Während der letzten 4 Jahre haben Bundeswirtschaftsminister Peter Altmeier und die Unionsfraktion den Ausbau der erneuerbaren Energien und eine Reform der EEG-Umlage verhindert. Die mangelnde Kompetenz hat Peter Altmeier durch falsche Zahlen zum tatsächlichen Strombedarf in Deutschland durch die Klimaschutzmaßnahmen bewiesen (Quelle: WELT ONLINE – Steigender Stromverbrauch – scharfe Kritik an Altmaiers später Prognose).

Die Genehmigungsverfahren für Windkraftanlagen wurden nicht verbessert, stattdessen hat die Union, vor allem die CSU, populistisch gegen den Bau neuer Windkraftanlagen argumentiert und nichts für die Akzeptanz in der Bevölkerung getan.

Die Union hat außerdem die die 50:50-Aufteilung des CO2-Preises auf Mieter:innen und Vermieter:innen CDU blockiert – trotz einer vorherigen Einigung in der Großen Koalition. Gleichzeitig nimmt die CDU Spenden aus der Immobilienbranche ganz selbstverständlich an.

◆ ◆ ◆

◆ AUFGABE A ◆
Welche Aufteilung des CO2-Preises hat die Union laut dem Auszug blockiert?

◆ ◆ ◆

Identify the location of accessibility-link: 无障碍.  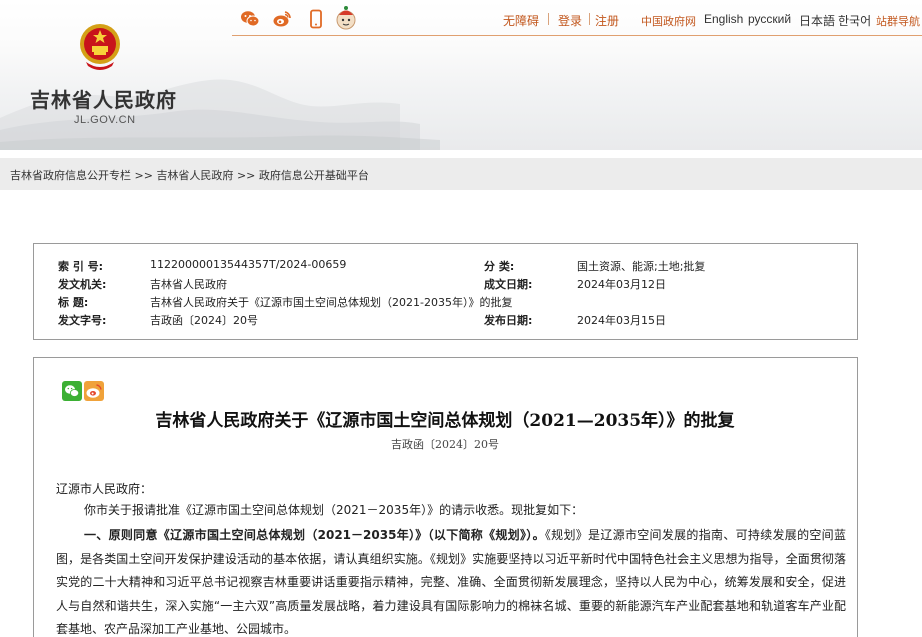
(521, 20).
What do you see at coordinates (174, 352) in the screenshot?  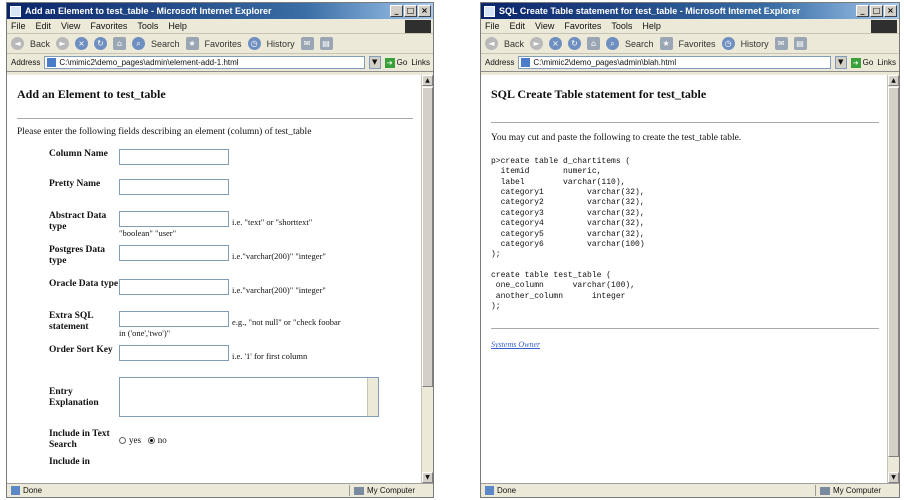 I see `order-sort-key-input` at bounding box center [174, 352].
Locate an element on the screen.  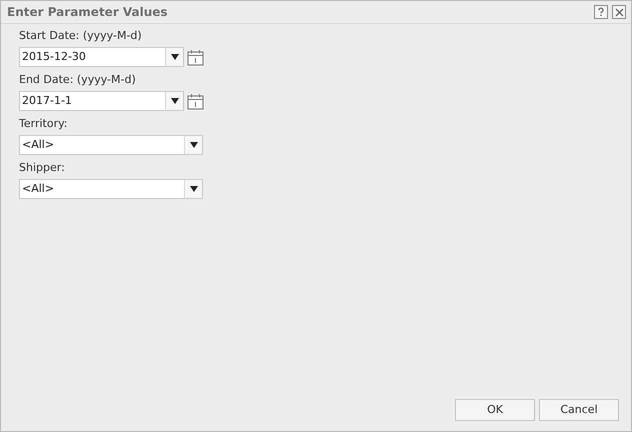
date-field: 2017-1-1 is located at coordinates (102, 101).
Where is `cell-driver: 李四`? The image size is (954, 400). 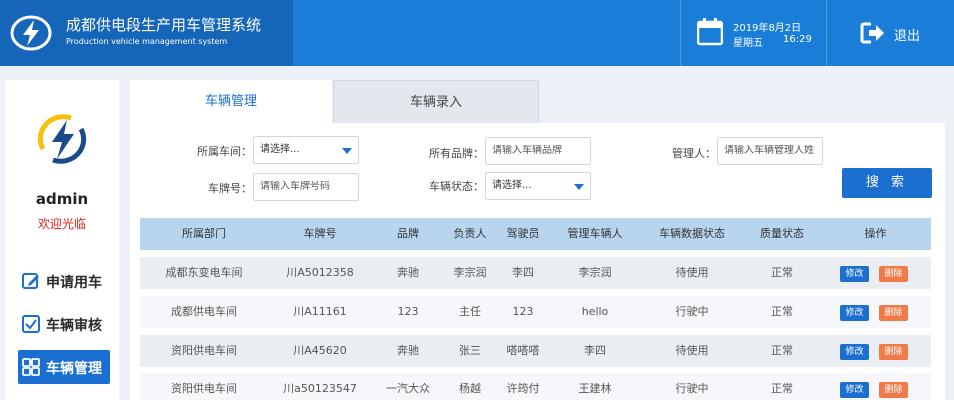 cell-driver: 李四 is located at coordinates (523, 272).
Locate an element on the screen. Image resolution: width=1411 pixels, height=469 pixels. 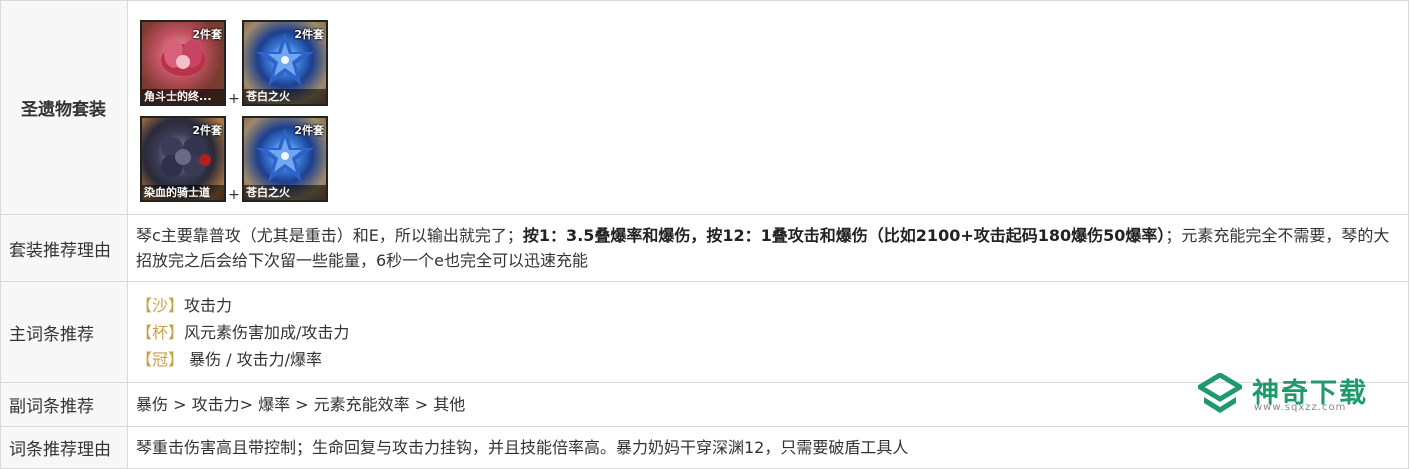
artifact-set-label: 圣遗物套装 is located at coordinates (64, 108).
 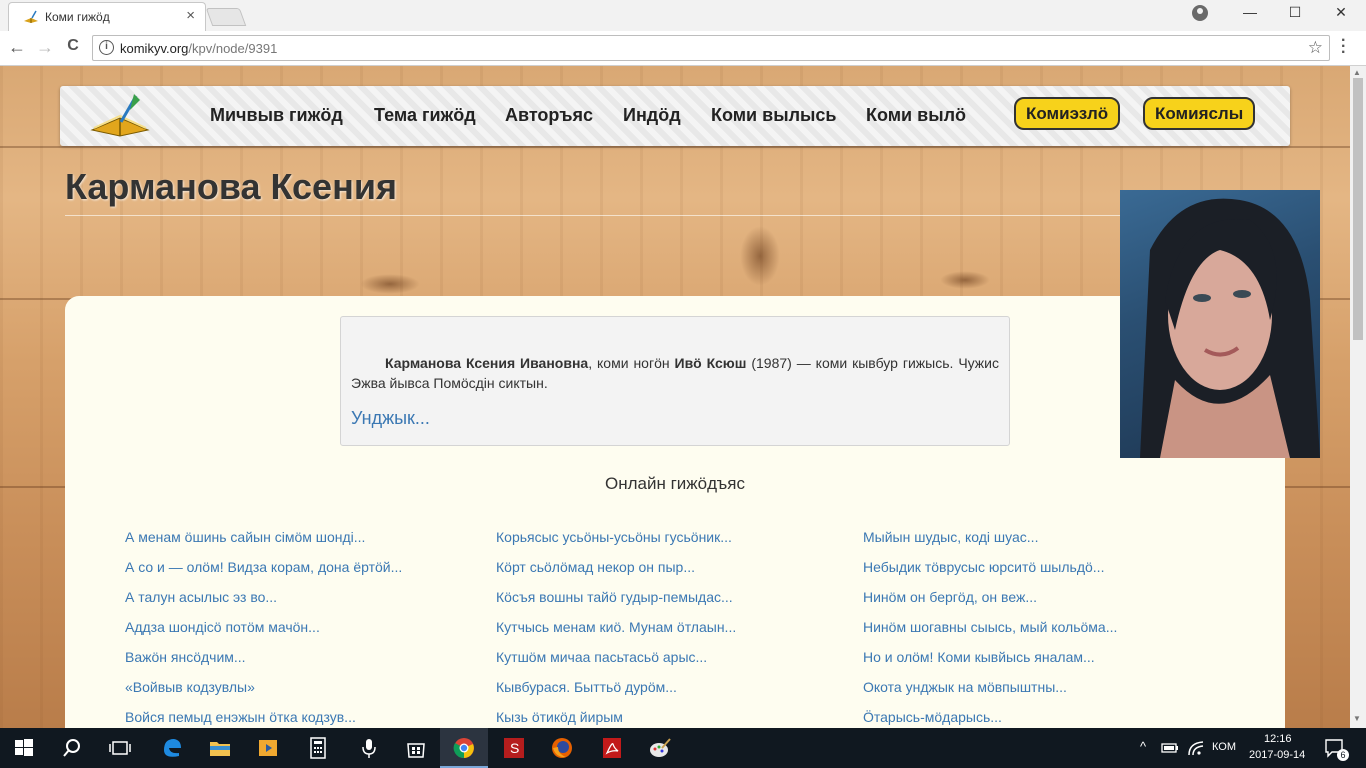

◆ ◆ ◆

◆ AUFGABE B ◆
Kopiere aus der Auflistung unverändert den Teil, der mit der Zeile beginnt, die „Locate an element on the screen. Image“ enthält, und bis zum Ende der Auflistung reicht, beide Enden eingeschlossen. Lass die Bilder dabei weg.

◆ ANTWORT A ◆
Die 50:50-Aufteilung des CO2-Preises auf Mieter:innen und Vermieter:innen.

◆ ANTWORT B ◆
Locate an element on the screen. Image resolution: width=1411 pixels, height=469 pixels. 
artifact-set-label: 圣遗物套装 is located at coordinates (64, 108).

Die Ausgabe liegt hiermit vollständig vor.